Belle da Costa Greene (1883–1950), librarian to J. P. Morgan. After his death in 1913, Greene continued as librarian under his son, Jack Morgan. In 1924 the private collection was incorporated by the State of New York as a library for public uses and the Board of Trustees appointed Greene first director of the Pierpont Morgan Library.

Ruth Shepard Granniss (1872–1954), librarian to The Grolier Club, New York. Author of The Book in America, in collaboration with Lawrence C. Wroth, John Carter Brown Library (1939).

Jeanette Griffith (active 1920s–1930s), photographer.

Anne Lyon Haight (1895-1977), writer and bibliophile. Her books include Banned books, Notes on Some Books Banned for Various Reasons at Various Times and in Various Places; Morals, Manners, Etiquette and the Three R’s; and Portrait of Latin America as Seen by her Print Makers. Most notably, she was President of the Hroswitha Club, a women’s bibliophilic organization.

Helen O’Connor Harter (1905–1990), artist and illustrator. Married Thomas Harter, chief of the Los Angeles Examiner’s art department, and moved to New York City where they both worked as commercial illustrators. Eventually, they settled in Helen’s hometown of Tempe, Arizona, where she continued to teach and paint.

Victoria Hutson Huntley (1900–1971), artist and printmaker. Hutson studied under John Sloan and Max Weber, specializing in lithography and awarded prizes from the Chicago Art Institute and the Philadelphia Print Club. She painted murals for the post office in Greenwich, Connecticut, and in Springville, New York, under the Treasury Relief Art Project, part of the New Deal arts program.
--*--
## Exercise tasks
(1) Do these statements agree with the biographical notes above: (a) Belle da Costa Greene was appointed first director of the Pierpont Morgan Library by the Board of Trustees, (b) Anne Lyon Haight was President of The Grolier Club, (c) Victoria Hutson Huntley painted murals for a post office in Tempe, Arizona? Answer yes or no for each and quote the deciding words of the notes.
(2) How would the biographical notes above go on past their last entry? Carry them forward.
--*--
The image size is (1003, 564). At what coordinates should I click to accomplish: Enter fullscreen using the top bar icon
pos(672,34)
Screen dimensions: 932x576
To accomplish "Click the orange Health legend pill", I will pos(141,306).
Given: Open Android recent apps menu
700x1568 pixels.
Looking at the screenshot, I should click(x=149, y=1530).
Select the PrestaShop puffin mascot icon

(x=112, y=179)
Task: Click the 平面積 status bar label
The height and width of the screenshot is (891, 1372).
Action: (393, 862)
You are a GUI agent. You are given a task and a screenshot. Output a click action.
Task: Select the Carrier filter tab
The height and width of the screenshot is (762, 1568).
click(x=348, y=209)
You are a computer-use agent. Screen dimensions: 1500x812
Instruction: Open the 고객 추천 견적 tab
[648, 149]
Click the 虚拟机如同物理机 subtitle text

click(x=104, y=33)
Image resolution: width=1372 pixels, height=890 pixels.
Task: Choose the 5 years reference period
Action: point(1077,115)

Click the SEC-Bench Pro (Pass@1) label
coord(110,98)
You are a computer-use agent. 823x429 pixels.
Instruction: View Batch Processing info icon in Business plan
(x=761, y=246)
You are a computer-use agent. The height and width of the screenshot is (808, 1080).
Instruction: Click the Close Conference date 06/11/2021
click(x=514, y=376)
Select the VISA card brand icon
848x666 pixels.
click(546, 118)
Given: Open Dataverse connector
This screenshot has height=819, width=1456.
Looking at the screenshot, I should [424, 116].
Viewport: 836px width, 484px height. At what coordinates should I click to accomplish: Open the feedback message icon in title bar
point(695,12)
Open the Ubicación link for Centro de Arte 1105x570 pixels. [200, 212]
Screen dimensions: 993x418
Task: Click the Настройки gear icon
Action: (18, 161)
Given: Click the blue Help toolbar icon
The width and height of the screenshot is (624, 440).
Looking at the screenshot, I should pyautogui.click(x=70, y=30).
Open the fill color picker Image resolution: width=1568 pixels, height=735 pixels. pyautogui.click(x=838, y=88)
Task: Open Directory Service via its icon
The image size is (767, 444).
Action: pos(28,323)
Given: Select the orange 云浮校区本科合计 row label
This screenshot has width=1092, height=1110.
--*--
## Results for each task
(1)
(a) Yes: "the Board of Trustees appointed Greene first director of the Pierpont Morgan Library"
(b) No: "she was President of the Hroswitha Club, a women’s bibliophilic organization"
(c) No: "She painted murals for the post office in Greenwich, Connecticut, and in Springville, New York"

(2)
Helen M. Knubel (1901-1992), historian. According to the New York Times, she was considered the foremost archivist of the history of the Lutheran Church in North America. She helped to organize the library and archives of the National Lutheran Council, of which she was the secretary of research and statistics from 1954 to 1966. She then became associate director of the Office of Research, Statistics and Archives of the Lutheran Council in the U.S.A., the successor of the NLC.

Marie Abrams Lawson (1894–1956), author and illustrator. The only woman asked to design a cover of The Colophon, Lawson primarily wrote and illustrated children’s books. She was married to Robert Lawson, also a children’s book author and illustrator.

Vera Liebert (1900s), actress and theater historian.

Flora Virginia Milner Livingston (1862–1962), librarian and bibliographer. She was named curator of Harry Elkins Widener collection at Harvard College Library, following the death of her husband Luther S. Livingston, the first librarian of the Widener collection. She completed bibliographies for Rudyard Kipling, Henry James, John Gay and others.

(Emma) Miriam Lone (born ca. 1873), bibliographer and chief cataloguer for New York dealer Lathrop Harper. Author of A Selection of Incunabula Describing One Thousand Books Printed in the XVth Century.

Dorothy McEntee (1902-1990) artist and printmaker.

Dorothy McKay (1902–1972), artist and cartoonist. McKay drew for various magazines including The New Yorker, Esquire, and Life, among others.

Edith Whittlesley Newton (1878–1964), painter and printmaker. Newton lived in New Milford, Connecticut, where she specialized in landscape painting and lithographs.

Lucy Eugenia Osborne (1879–1955), librarian, bibliographer, and historian of rare books at the Chapin Library, Williams College from 1922 to 1947.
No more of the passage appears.